Allan Lopes dos Santos is a blogger who is a former seminarian and Brazilian conservative. As of 2024 he is facing an investigation by the Brazilian Supreme Court on several charges, including disseminating fake news and financing attacks against the democratic institutions in Brazil. He fled to the United States in July 2020, residing in Central Florida since then.

==Early life==
Allan Dos Santos converted to Roman Catholicism from a Baptist Protestant denomination, having become a seminarian at the Maria Mater Ecclesiae Seminary in Brazil. After graduating, in the 2000s, he joined the Priestly Fraternity of Saint Peter, having served this group in the United States, where he worked as a journalist for the Catholic news portal Church Militant, based in the State of Michigan.

== Social media influencer career ==
In 2014, dos Santos started a YouTube channel and blog called Terça Livre (Free Tuesday) after abandoning his earlier religious vocation and discovering a passion for blogging during his travels in the United States. Dos Santos used his blog as a platform to express ultra-conservative views, attacking left-wing politicians and traditional media while advocating against what he perceived as a cultural threat to families. He drew inspiration from Church Militant, a subscription-based blog known for its positions against social-welfare programs, illegal immigration, and abortion.

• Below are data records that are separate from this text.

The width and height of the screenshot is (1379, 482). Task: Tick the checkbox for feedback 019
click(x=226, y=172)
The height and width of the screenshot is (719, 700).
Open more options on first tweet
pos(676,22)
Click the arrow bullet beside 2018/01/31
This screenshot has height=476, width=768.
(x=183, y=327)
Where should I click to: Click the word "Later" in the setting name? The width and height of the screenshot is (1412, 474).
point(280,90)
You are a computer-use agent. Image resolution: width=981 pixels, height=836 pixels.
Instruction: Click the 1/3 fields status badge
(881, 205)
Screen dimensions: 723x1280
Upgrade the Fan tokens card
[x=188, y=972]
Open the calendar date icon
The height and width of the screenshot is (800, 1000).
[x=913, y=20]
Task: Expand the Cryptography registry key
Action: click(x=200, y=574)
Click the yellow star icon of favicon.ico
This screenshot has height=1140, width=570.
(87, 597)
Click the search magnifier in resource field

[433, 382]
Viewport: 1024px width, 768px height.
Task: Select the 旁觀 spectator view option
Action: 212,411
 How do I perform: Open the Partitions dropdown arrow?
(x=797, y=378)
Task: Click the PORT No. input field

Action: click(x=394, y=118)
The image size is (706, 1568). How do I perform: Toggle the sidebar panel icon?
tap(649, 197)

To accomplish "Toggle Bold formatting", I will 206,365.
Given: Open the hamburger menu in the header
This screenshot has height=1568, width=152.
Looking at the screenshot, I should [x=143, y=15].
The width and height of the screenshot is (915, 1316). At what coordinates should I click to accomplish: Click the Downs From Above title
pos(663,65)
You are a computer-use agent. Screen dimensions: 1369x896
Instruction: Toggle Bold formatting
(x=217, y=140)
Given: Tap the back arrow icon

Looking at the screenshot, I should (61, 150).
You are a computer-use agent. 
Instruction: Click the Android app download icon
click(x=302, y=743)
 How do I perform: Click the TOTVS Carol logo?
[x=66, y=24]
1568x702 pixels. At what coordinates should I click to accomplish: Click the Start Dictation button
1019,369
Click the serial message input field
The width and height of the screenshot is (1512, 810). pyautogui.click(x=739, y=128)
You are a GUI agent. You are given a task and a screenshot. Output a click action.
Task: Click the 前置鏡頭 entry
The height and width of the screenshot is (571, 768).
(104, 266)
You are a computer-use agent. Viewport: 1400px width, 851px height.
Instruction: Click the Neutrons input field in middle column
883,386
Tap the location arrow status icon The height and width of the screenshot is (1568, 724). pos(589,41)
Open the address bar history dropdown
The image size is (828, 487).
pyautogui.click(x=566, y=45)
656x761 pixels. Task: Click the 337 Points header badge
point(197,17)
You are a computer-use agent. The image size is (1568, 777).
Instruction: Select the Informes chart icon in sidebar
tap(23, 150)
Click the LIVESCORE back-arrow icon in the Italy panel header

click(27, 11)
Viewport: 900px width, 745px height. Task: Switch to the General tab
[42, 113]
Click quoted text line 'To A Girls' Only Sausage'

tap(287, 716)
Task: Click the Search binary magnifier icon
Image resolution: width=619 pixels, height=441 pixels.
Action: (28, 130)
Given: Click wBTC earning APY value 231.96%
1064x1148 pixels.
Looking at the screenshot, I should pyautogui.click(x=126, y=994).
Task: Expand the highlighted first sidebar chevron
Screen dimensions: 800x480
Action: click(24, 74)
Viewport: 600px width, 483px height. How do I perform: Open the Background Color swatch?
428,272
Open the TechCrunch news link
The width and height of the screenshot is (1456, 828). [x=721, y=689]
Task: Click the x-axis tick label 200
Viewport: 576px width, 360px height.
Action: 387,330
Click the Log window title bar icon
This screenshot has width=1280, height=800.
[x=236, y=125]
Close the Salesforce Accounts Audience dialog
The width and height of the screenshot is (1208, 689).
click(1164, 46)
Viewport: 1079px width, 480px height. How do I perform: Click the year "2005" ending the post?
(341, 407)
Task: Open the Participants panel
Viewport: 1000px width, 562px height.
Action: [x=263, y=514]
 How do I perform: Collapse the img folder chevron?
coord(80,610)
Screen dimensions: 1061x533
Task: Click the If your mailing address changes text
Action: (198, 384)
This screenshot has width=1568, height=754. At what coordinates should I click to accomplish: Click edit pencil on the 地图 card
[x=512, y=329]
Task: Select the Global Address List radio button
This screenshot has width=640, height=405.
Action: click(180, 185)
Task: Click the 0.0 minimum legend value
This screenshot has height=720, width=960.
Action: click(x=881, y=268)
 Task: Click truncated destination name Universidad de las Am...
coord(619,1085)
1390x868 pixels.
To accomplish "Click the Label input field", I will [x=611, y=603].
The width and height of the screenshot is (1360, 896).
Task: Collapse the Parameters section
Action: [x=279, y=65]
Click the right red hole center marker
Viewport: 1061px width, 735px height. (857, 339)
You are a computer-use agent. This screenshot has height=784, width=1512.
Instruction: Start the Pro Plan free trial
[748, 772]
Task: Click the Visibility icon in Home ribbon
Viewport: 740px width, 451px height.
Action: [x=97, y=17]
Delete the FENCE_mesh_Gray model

The channel was shut down by YouTube in 2021 after a request from the Brazilian Supreme Court.

In February 2022 it was reported that Dos Santos was facing an investigation conducted by the Brazilian Supreme Court regarding allegations of spreading false information, commonly referred to as "fake news". The investigation encompasses not only the dissemination of false information but also potential threats directed toward members of the Court. In October 2021, De Moraes, the judge involved in the case, issued an order for Santos' preventive detention and instructed the Ministry of Justice to immediately commence the extradition process, seeking his return from the United States to Brazil.

Investigations by the Brazilian Supreme Court showed that Santos may have received public money from government officials in exchange for promoting conspiracy theories targeting their political opponents, which Santos denies. Following the investigations Santos fled to the United States, leading the Brazilian Supreme Court to file a request for him to be extradited back to Brazil, although as of 2024 the request remains pending by the US authorities.

== Personal life ==
Dos Santos married after leaving the cassock, and is the father of three children.

Dos Santos has made several appearances in Lagoinha Church of Orlando, Florida, in the past years. The Brazilian Justice believes he has been living on an expired tourist visa, overstaying his maximum allowed stay, and his Brazilian passport has been canceled by the Brazilian Supreme Court.